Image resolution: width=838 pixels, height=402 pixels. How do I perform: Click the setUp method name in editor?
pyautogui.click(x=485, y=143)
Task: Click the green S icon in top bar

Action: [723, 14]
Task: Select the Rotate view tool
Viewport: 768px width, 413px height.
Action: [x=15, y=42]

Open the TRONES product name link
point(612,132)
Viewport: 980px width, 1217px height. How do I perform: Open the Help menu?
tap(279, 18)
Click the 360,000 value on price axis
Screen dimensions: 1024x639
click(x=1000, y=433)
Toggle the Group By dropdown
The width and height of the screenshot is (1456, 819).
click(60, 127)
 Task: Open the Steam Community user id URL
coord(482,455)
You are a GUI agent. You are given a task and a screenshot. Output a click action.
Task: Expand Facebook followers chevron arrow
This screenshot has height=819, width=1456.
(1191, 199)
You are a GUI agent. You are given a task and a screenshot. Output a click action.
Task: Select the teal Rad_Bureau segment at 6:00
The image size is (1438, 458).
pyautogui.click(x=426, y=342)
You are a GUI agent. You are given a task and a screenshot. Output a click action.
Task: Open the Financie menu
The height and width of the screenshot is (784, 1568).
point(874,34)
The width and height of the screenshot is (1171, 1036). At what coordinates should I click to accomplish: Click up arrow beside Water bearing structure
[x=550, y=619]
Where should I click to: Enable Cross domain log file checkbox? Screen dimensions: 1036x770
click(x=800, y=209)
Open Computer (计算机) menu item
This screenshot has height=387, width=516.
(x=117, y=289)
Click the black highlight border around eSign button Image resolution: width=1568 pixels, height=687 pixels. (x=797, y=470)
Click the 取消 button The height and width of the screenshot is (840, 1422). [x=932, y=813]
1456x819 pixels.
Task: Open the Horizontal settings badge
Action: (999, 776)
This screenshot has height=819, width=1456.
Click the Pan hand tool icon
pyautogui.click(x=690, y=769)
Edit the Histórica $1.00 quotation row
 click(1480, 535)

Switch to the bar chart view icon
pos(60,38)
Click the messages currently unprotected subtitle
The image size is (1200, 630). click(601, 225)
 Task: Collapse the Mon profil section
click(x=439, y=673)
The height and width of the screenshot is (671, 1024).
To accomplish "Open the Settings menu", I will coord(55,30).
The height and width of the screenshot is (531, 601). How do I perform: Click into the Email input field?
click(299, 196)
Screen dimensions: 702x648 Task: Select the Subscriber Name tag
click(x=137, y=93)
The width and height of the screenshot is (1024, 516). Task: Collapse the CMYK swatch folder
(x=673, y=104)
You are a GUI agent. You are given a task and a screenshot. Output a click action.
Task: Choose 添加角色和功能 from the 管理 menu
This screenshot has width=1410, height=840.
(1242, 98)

________________________

● **WHAT TO WORK ON**
Recast the material as a numbered list, starting at the line that contains "Edit the Histórica $1.00 quotation row" and ending at the final line of the material, with both of those lines included. Leave out any blank lines.

● **CORRECT ANSWER**
1. Edit the Histórica $1.00 quotation row
2.  click(1480, 535)
3. Switch to the bar chart view icon
4. pos(60,38)
5. Click the messages currently unprotected subtitle
6. The image size is (1200, 630). click(601, 225)
7.  Task: Collapse the Mon profil section
8. click(x=439, y=673)
9. The height and width of the screenshot is (671, 1024).
10. To accomplish "Open the Settings menu", I will coord(55,30).
11. The height and width of the screenshot is (531, 601). How do I perform: Click into the Email input field?
12. click(299, 196)
13. Screen dimensions: 702x648 Task: Select the Subscriber Name tag
14. click(x=137, y=93)
15. The width and height of the screenshot is (1024, 516). Task: Collapse the CMYK swatch folder
16. (x=673, y=104)
17. You are a GUI agent. You are given a task and a screenshot. Output a click action.
18. Task: Choose 添加角色和功能 from the 管理 menu
19. This screenshot has width=1410, height=840.
20. (1242, 98)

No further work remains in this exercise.